This is B&N introducing a new DRM scheme. We already have a standard DRM with ePub. B&N comes along and decides they want a different DRM. So they create this new DRM and convince Adobe to go along with it. Just because Adobe goes along with it doesn't make it any less wrong then it already is. DRM is bad enough as it is. But to have two DRM schemes on ePub is just wrong. Adobe did not decide to come out with this new DRM. B&N did it. And what B&N did was to get Adobe to agree to it. Hence CS5 due out in 2010.
But on B&N's website, they are selling ePub. They don't say they are. They say they sell eReader. So if you buy a newly released eBook, there's a good chance it will be in ePub. And because you bought it from B&N, chances are you wanted eReader. But if you do download the sample and find that it is ePub and then decide you want the eBook, you go ahead and purchase it. But then you find you have no use for it as you cannot do anything with it because the DRM is different. You don't know this is why it's useless. You just think something is wrong with either the eBook or ADE.
So to sell ePub with a new DRM without telling anyone is a very sneaky move.

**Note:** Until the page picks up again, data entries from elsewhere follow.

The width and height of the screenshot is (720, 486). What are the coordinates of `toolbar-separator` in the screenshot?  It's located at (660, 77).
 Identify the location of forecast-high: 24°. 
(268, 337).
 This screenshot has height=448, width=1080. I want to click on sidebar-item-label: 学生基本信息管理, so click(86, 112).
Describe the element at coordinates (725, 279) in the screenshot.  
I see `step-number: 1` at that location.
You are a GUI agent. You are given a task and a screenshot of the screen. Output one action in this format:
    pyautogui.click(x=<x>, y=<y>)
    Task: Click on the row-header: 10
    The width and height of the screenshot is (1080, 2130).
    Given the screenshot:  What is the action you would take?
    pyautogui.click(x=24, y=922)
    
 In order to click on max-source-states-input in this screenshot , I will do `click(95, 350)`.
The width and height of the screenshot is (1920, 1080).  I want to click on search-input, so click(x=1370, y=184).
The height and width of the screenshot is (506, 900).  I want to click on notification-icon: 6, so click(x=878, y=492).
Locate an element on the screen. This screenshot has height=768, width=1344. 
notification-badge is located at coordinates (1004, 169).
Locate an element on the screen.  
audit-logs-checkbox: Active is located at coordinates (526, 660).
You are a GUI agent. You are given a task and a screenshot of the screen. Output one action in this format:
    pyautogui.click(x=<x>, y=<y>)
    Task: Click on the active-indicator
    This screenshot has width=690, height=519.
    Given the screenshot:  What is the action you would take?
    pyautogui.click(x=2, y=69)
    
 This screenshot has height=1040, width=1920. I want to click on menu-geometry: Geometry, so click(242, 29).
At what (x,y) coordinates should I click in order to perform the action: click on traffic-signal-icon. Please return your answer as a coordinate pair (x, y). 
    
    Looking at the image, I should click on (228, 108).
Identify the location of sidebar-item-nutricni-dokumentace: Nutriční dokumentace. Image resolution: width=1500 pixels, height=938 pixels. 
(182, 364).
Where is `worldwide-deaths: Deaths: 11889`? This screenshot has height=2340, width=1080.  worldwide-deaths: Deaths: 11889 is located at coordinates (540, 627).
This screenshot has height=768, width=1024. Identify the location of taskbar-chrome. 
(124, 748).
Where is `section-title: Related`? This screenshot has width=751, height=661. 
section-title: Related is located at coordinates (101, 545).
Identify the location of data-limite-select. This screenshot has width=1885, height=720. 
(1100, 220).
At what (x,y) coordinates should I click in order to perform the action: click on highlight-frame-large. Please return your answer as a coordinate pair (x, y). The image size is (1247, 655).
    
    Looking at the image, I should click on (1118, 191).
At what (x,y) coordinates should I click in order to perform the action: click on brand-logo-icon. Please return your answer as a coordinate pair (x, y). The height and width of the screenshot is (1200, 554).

As of right now, these ePub with this new DRM are not standardized. The ePub with the original DRM are the standardized ones. All Readers with ADE can display ePub with the original DRM. Only the nook can display ePub with the new DRM. That makes it non-standard for now. I have no idea if other companies will go for it. But until they do, this new DRM needs to go away. And if it did go away, we would not have any problems with B&N selling it without notifying the customers.